Ward 2 Councilor Keith Baker pointed out that there have been close to 46 vehicles crashes in that intersection over the last six years while Hammons said there were two this past week.

"I can say when that Bypass was created in 1985, that intersection alone we had a wreck and I was a part of that and it was just basically because someone crossing the road. I do think this is a large safety problem as well as it will hopefully deviate traffic to other avenues that's causing some of the problems in the neighborhoods as well that are part of [that intersection]," Baker said.

Ward 4 Council Josh Allen asked if businesses in that area have been contacted and Hammons said he has not called. City Attorney John Tyler Hammons said ODOT has already approved the permanent closure.

The board was updated on the odor issues from the Tahlequah Public Works Authority.

David Lindsey, TPWA special services director, read from a statement written by Wastewater Treatment Plant Superintendent Darrell Curtis.

"We are aware of the odor issues permeating the city and we are actively working on correcting this issue. We believe unknown substances were illegally dumped into our manhole(s) at some point," Curtis wrote.

He added that the unknown substance can disrupt the treatment process while leaving Tahlequah smelling "foul."

"The wastewater treatment system relies on bacteria to treat waste and keep any odors at bay. When someone dumps chemicals, grease, oils, etc. in a manhole, this can kill all the good bacteria used for waste treatment. It can take months to remedy a situation like this," Curtis wrote.

The unknown substance reportedly killed off all the good bacteria in the basins and Curtis said this has only happened one other time in his 18 years at the facility.

"We are working with [Oklahoma Department of Environmental Quality] and surrounding wastewater treatment facilities to restore the good bacteria in our reservoirs. We are constantly bringing in 'sludge,' a process of reseeding our basins with the good bacteria from another facility, and even looking into a chemical treatment that may help quicken the process. Our laboratory numbers are currently trending in the right direction, but the process is lengthy. As we get the correct balance back of good bacteria, the odor will begin to dissipate," Curtis wrote.

Officials with TPWA are asking anyone to report if they see illegal dumping into a manhole.
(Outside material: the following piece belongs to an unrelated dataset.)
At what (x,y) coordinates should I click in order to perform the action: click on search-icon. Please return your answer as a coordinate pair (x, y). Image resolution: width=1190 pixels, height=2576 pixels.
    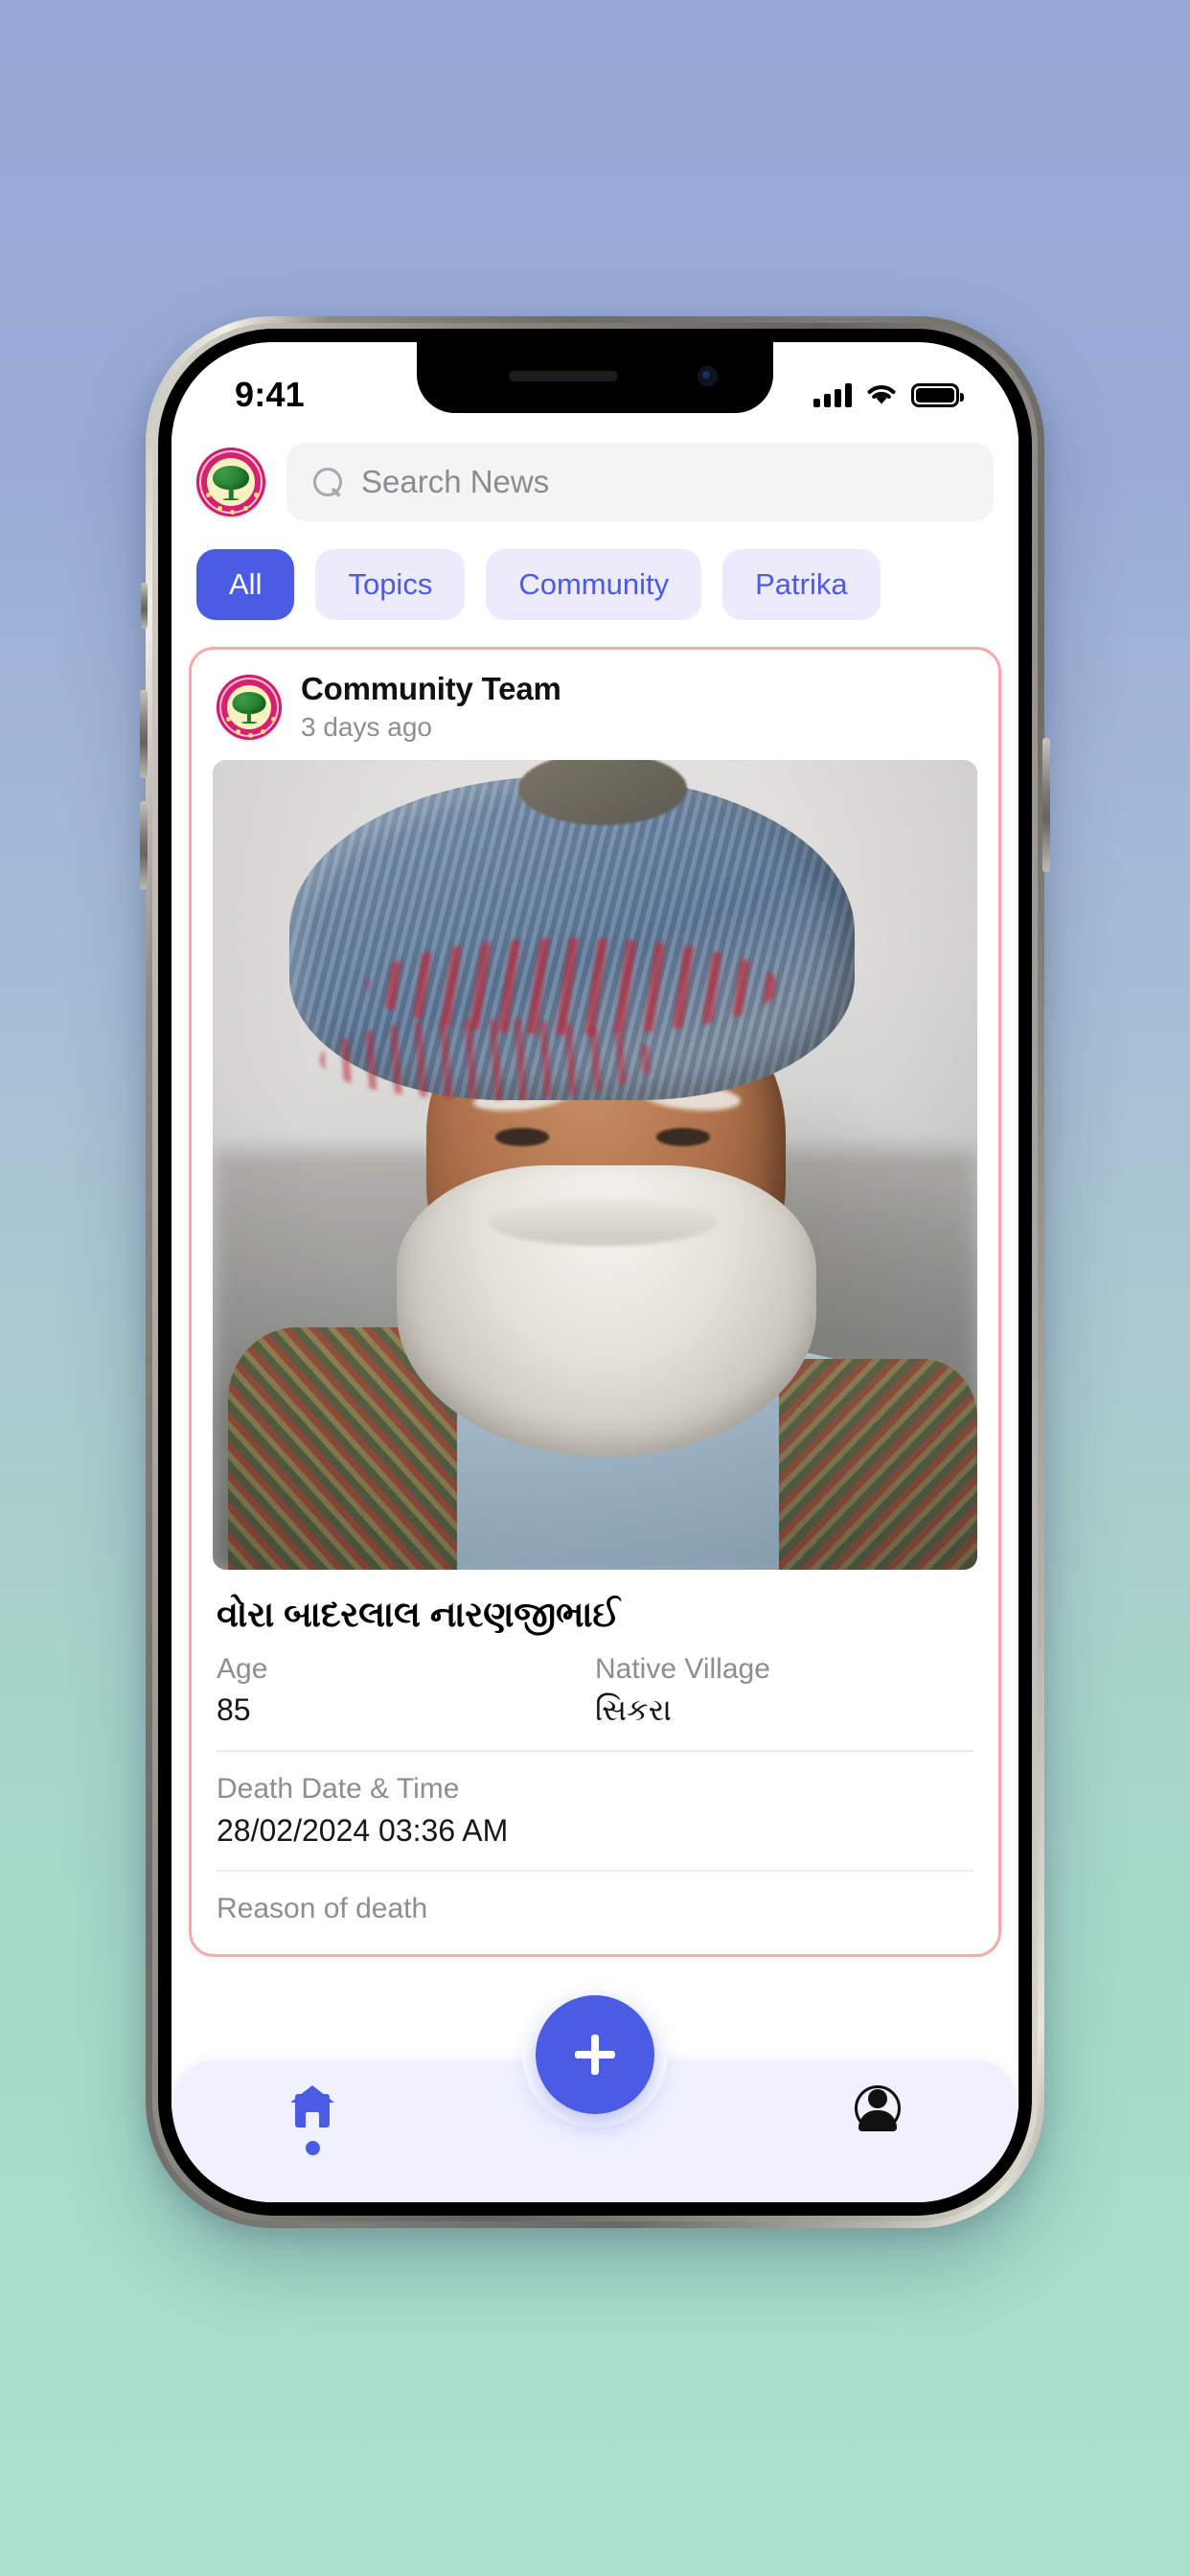
    Looking at the image, I should click on (328, 482).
In other business, Myers gave a proclamation for Donate a Life Month to Susan Erler, of LifeShare of Oklahoma.

"One of the most meaningful gifts that a human being can bestow upon another is the gift of life and over 103,000 men, women, and children are currently on the national waiting list for organ transplantation of which nearly 742 reside in Oklahoma, and whereas 649 organ transplants occurred in Oklahoma in 2023 thanks to the selfless generosity donor heroes of which 559 lives were saved," Myers said.

The board approved the 2024-2025 Tahlequah Fraternal Order of Police Lodge 201 contract.

What's next

The Tahlequah City Council meeting is Monday, May 6 at 5:30 p.m. at City Hall.